**Exercise details**
Your result will be the set of lines with "Jewelry", copied from the material below.

==============================

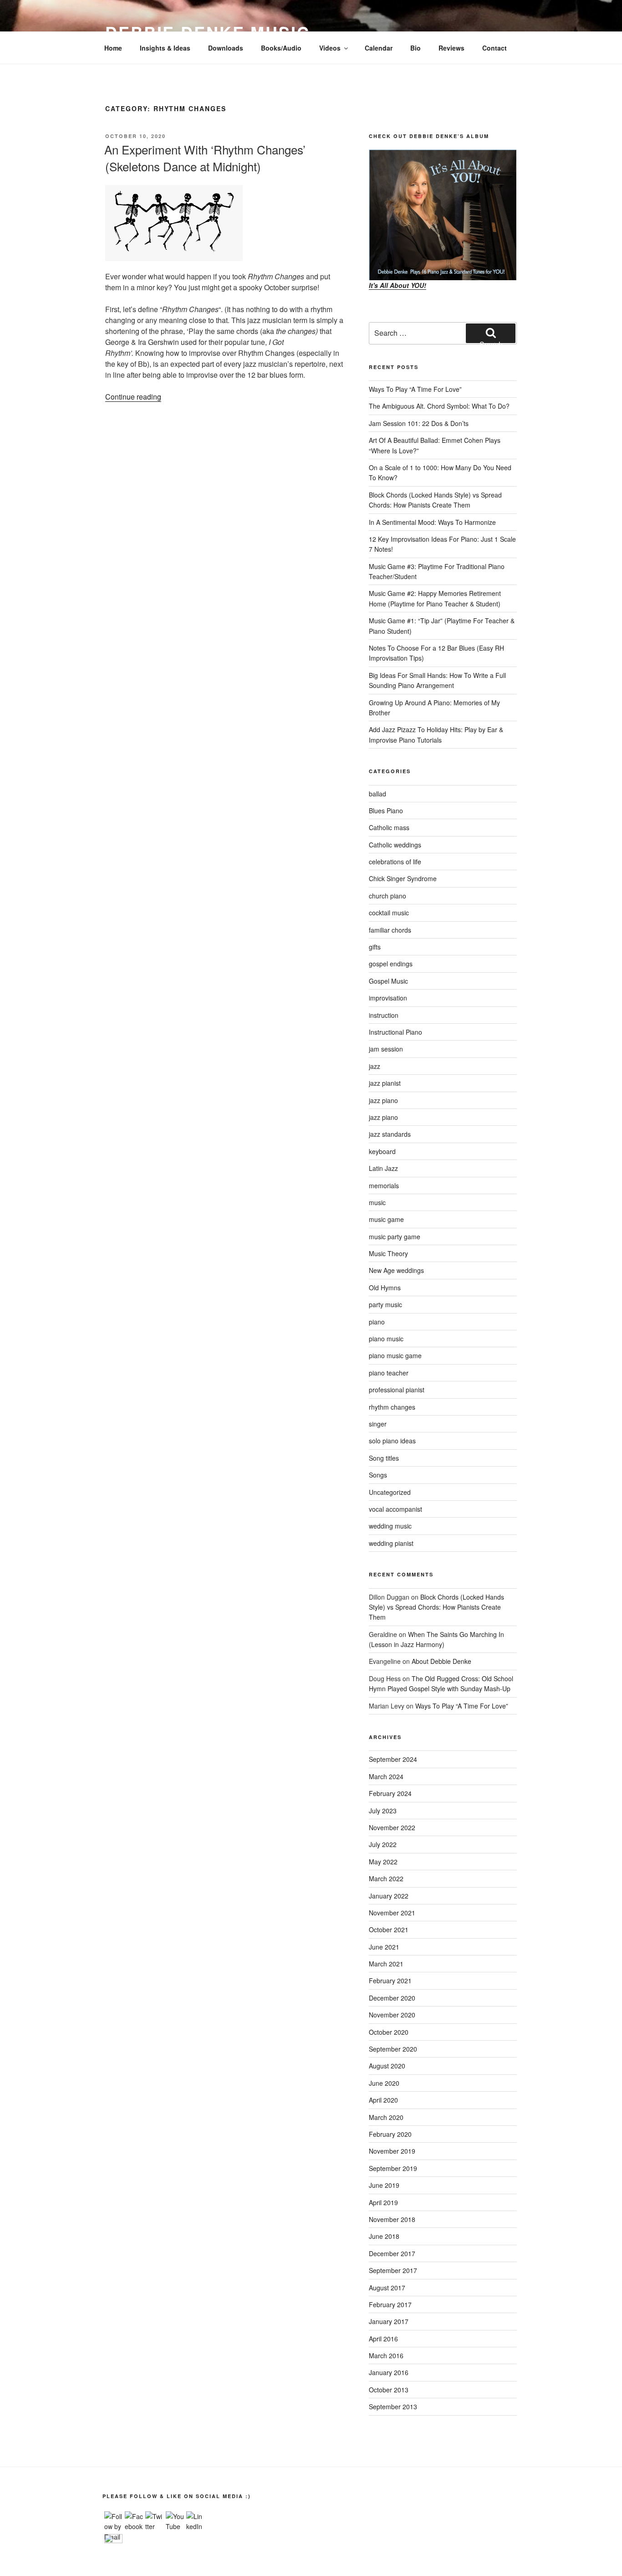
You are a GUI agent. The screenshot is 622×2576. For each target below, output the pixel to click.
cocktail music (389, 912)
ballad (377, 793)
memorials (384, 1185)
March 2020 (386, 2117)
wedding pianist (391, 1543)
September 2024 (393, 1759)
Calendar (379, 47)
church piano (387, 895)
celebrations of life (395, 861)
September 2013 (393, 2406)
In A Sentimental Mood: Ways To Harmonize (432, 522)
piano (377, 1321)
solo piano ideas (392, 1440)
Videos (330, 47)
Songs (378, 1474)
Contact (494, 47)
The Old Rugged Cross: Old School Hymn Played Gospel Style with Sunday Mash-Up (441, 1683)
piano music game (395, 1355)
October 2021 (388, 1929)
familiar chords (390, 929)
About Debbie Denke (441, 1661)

==============================

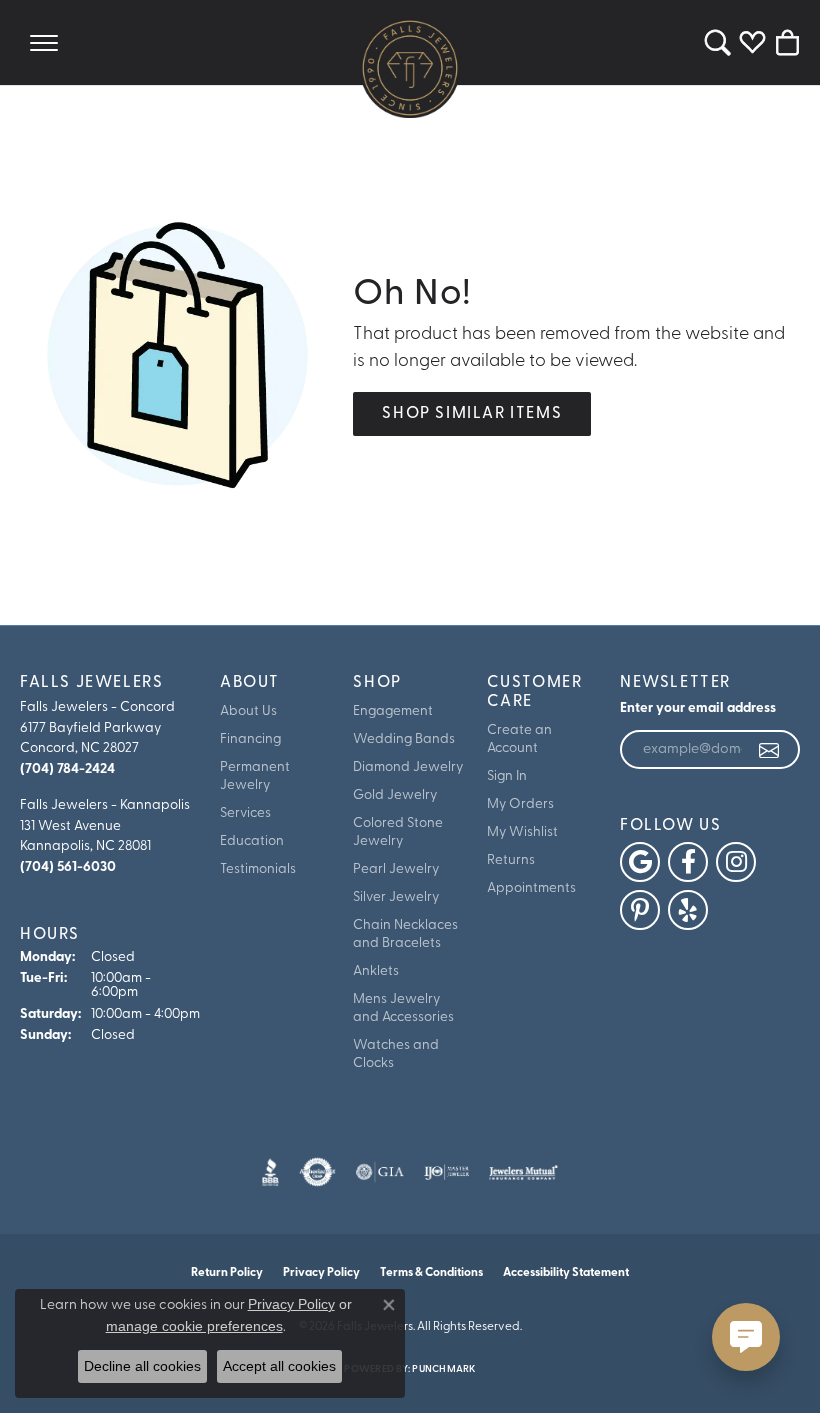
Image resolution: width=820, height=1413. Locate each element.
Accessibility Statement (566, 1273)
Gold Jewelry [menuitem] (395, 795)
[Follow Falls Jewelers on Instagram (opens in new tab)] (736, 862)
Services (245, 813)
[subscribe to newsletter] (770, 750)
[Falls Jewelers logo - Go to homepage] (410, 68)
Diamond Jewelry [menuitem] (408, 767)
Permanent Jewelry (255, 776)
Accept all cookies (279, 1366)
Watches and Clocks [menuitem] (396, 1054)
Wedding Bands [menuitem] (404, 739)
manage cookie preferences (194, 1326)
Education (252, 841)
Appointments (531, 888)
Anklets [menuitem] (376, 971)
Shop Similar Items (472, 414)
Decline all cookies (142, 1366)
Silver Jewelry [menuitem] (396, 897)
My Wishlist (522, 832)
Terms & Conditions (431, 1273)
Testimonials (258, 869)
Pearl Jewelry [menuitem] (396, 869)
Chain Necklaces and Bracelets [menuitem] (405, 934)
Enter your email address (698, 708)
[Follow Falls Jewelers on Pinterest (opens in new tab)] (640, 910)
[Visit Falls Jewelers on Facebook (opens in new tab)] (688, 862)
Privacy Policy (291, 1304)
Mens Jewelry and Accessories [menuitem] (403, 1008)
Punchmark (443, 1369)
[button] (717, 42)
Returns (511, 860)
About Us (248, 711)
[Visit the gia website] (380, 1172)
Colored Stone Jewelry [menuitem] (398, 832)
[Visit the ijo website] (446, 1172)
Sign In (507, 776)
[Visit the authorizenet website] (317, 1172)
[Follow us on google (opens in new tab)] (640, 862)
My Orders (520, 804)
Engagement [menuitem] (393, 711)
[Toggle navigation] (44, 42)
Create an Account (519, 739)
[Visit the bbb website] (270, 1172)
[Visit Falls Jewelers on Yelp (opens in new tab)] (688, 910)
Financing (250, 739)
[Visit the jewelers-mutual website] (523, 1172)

==============================

**Response**
Gold Jewelry [menuitem] (395, 795)
Diamond Jewelry [menuitem] (408, 767)
Permanent Jewelry (255, 776)
Silver Jewelry [menuitem] (396, 897)
Pearl Jewelry [menuitem] (396, 869)
Mens Jewelry and Accessories [menuitem] (403, 1008)
Colored Stone Jewelry [menuitem] (398, 832)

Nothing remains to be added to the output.